Hi Barry,

Thanks for the note. Apologies for the slow reply — your email got trapped in 
Microsoft’s spam filters, and I just noticed it.

The idea of using a wrapper type was my first thought too. In fact, I 
implemented that solution in prototype form. It was disliked by almost everyone 
who tried to use the feature. The wrapper approach also got a negative reaction 
on the typing-sig when I posted the initial proto-spec. A wrapper prevents some 
common use cases (e.g. filter functions) and was found to be cumbersome and 
confusing.

I understand your concern about the fact that type guards return bools but this 
is not reflected in the return type. This was debated at length in the 
typing-sig, and we considered various alternatives. In the end, we weren’t able 
to come up with anything better. I’m somewhat comfited by the fact that 
TypeScript’s formulation of this feature (which was the inspiration for the 
idea and is generally a well-liked feature in that language) also does not 
directly mention “boolean” in its return type annotation. Here’s an example of 
the syntax in TypeScript:

```
function isNone(type: Type): type is NoneType {
    return type.category === TypeCategory.None;
}
```

-Eric


On 4/6/21, 1:31 PM, "Barry Warsaw" <ba...@python.org> wrote:
The Python Steering Council reviewed PEP 647 -- User-Defined Type Guards, and 
is happy to accept the PEP for Python 3.10.  Congratulations Eric!

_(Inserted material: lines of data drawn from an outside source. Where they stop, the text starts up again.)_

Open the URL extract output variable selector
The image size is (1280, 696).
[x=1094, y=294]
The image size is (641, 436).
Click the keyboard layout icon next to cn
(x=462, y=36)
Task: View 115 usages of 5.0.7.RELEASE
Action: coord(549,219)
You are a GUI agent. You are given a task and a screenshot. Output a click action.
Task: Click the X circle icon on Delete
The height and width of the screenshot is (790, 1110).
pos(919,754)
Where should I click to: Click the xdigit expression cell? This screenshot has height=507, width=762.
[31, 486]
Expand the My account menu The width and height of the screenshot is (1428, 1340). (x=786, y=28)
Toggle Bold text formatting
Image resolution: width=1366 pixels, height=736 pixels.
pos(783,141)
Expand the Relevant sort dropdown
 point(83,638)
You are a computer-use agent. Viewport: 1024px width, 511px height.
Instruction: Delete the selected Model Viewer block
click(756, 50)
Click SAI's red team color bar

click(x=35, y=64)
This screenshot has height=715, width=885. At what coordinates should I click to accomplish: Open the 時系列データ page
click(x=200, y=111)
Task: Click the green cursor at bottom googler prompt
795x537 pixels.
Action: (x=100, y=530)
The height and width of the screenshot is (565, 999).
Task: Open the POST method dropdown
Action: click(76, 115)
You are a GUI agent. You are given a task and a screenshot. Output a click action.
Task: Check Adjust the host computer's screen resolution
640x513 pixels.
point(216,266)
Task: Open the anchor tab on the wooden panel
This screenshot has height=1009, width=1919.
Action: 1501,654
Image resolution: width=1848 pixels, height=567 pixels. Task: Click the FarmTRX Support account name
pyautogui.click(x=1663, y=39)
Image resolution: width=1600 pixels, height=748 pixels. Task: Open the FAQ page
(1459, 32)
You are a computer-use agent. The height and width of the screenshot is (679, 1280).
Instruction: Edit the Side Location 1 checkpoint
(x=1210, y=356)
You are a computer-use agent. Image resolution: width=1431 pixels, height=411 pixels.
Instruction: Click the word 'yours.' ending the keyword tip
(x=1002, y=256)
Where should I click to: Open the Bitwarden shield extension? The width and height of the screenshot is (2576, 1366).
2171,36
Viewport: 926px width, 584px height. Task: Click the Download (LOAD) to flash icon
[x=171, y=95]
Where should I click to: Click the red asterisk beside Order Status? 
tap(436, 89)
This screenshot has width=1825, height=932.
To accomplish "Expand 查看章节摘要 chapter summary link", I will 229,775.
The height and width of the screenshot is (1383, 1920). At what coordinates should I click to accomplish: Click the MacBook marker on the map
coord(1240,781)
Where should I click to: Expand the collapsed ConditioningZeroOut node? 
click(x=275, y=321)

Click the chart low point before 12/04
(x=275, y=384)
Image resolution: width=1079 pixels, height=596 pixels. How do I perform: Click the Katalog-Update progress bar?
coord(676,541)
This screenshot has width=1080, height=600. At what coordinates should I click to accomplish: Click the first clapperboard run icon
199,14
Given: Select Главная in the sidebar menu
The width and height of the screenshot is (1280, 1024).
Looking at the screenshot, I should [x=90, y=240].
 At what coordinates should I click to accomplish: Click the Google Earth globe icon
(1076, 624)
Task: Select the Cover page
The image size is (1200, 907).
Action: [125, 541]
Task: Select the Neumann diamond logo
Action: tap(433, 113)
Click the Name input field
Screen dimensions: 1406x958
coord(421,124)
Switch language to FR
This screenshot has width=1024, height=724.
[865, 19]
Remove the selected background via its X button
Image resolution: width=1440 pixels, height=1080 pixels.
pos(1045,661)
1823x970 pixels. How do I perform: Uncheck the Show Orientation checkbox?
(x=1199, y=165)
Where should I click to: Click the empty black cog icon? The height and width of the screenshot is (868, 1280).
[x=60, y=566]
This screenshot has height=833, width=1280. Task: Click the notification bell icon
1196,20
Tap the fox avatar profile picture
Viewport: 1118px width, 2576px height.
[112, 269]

We have one concern about the semantics of the PEP however.  In a sense, the 
PEP subverts the meaning of the return type defined in the signature of the 
type guard, to express an attribute of the type guard function.  Meaning, type 
guard functions actually *do* return bools, but this is not reflected in the 
return type:

"Using this new mechanism, the is_str_list function in the above example would 
be modified slightly. Its return type would be changed from bool to 
TypeGuard[List[str]]. This promises not merely that the return value is 
boolean, but that a true indicates the input to the function was of the 
specified type.”

In fact, the promise that it returns a bool is de-facto knowledge you must have 
when you see “TypeGuard” in the return type.  It is an implicit assumption.

Generally this might not be a problem, however when a type guard function is 
used for multiple purposes (e.g. a type guard and a “regular” function), then 
the return type is misleading, since a TypeGuard object is *not* returned.  
It’s unclear what type checkers would do in this case.

The SC debated alternatives, including the decorator syntax specifically 
mentioned in the Rejected Ideas.  We also discussed making TypeGuard a 
“wrapping” type defining an __bool__() so that e.g. is_str_list() would be 
defined as such:

def is_str_list(val: List[object]) -> TypeGuard[List[str]]:
    """Determines whether all objects in the list are strings"""
    return TypeGuard(all(isinstance(x, str) for x in val))

but this also isn’t quite accurate, and we were concerned that this might be 
highly inconvenient in practice.  In a sense, the type guard-ness of the 
function is an attribute about the function, not about the parameters or return 
type, but there is no way to currently express that using Python or type 
checking syntax.

I am not sure whether you considered and rejected this option, but if so, 
perhaps you could add some language to the Rejected Ideas about it.  Ultimately 
we couldn’t come up with anything better, so we decided that the PEP as it 
stands solves the problem in a practical manner, and that this is for the most 
part a wart that users will just have to learn and internalize.